Whether you prefer phone games or come packing a deck of cards, getting into a game can make the hours fly by. If you're traveling with companions, you can get a lot of mileage from old standards like "I Spy," "Categories," and "20 Questions." Or hop onto the Internet and grab a list of "Would You Rather" questions to entertain each other with. If you're on your own, "Solitaire" and "FreeCell" are old standbys. It's also a good excuse to try downloading a new game from your app store.

19. Get creative

If you prefer your pastimes to be a little more right-brain, use your layover time to get into something creative. Grab an adult coloring book and some gel pens or colored pencils from the gift shop and get in touch with your inner child. Pack a pretty journal and use the quiet time to spark up some doodle ideas or journal your thoughts. Or take a stroll around the airport in search of Instagram photo opportunities to share your adventures with friends back home.

20. Get into your apps

Many of us are guilty of downloading apps that are doomed to become forgotten relics, taking up space on our home screen but going largely unused. So why not use your layover time to get into some of those long lost applications? Login to Duolingo or another favorite language learning app and take advantage of the downtime to work on your language skills, browse Amazon reviews, or spend some time shopping on Poshmark. Or consider downloading something new — if it's been a while since you browsed through the app store, you might be surprised at some of the interesting productivity and shopping apps you've been missing out on.

21. Connect with loved ones

It's easy to get caught up in your day when that day is full of security checks and gate-hopping. But if you're traveling on your own, taking some time out to check in with your loved ones back home and let them know you've made it to your layover spot safely can put some concerned minds at ease. And while it's a good idea not to reveal too much about your location or travel plans on social media, a layover can give you the opportunity to browse through your friends' feeds, spread some positivity, and foster some of those relationships that don't always get enough attention.

22. Send some snail mail

If you need an airport pick-me-up between flights, a pen and some postage stamps might be just the ticket.

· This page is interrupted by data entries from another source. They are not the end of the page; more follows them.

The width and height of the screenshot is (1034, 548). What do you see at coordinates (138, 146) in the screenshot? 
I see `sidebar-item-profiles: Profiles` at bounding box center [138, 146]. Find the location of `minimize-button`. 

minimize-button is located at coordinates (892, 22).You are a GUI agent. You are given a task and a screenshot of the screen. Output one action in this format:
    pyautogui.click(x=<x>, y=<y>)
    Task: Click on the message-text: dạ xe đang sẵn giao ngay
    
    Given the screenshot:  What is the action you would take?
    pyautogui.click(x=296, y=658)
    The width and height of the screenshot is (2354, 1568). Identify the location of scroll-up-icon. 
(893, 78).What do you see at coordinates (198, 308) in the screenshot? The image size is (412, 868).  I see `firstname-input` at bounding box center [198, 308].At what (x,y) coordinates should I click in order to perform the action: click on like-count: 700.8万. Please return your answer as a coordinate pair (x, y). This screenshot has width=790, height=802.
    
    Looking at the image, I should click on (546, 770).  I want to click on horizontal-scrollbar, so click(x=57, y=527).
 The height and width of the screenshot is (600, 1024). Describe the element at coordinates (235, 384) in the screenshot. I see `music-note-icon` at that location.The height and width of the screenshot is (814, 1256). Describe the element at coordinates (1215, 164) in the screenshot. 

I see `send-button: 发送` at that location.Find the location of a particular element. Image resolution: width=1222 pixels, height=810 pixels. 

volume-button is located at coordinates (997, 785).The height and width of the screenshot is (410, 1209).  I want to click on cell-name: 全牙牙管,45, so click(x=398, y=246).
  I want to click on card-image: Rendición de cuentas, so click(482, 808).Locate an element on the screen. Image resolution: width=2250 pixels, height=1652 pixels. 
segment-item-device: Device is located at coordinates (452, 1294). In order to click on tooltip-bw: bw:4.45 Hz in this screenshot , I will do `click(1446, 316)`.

Remember the thrill of getting a stamped envelope or a postcard from a friend on holiday? The airport has everything you need to brighten someone else's day with a little old-fashioned snail mail. In a world where communication is often focused on brevity and responsiveness, letter writing gives us a chance to write with intention and share deeply meaningful interactions. And according to the United States Postal Service pandemic-era research, receiving personal correspondence can help lift the spirits of recipients.

23. Download your content

Using your phone mid-flight is still severely limited, which means you won't be able to download or stream new content en route unless you plan to shell out for in-flight Wi-Fi. Fortunately, some apps and subscriptions let users download a limited amount of content for exactly these situations. Netflix, YouTube Premium, and Hulu are just a few of the apps that let users download content for offline use. While you're waiting for your connecting flight, take advantage of the airport Wi-Fi to download your favorite books, music, and videos so you have plenty of entertainment on the next stretch of your journey.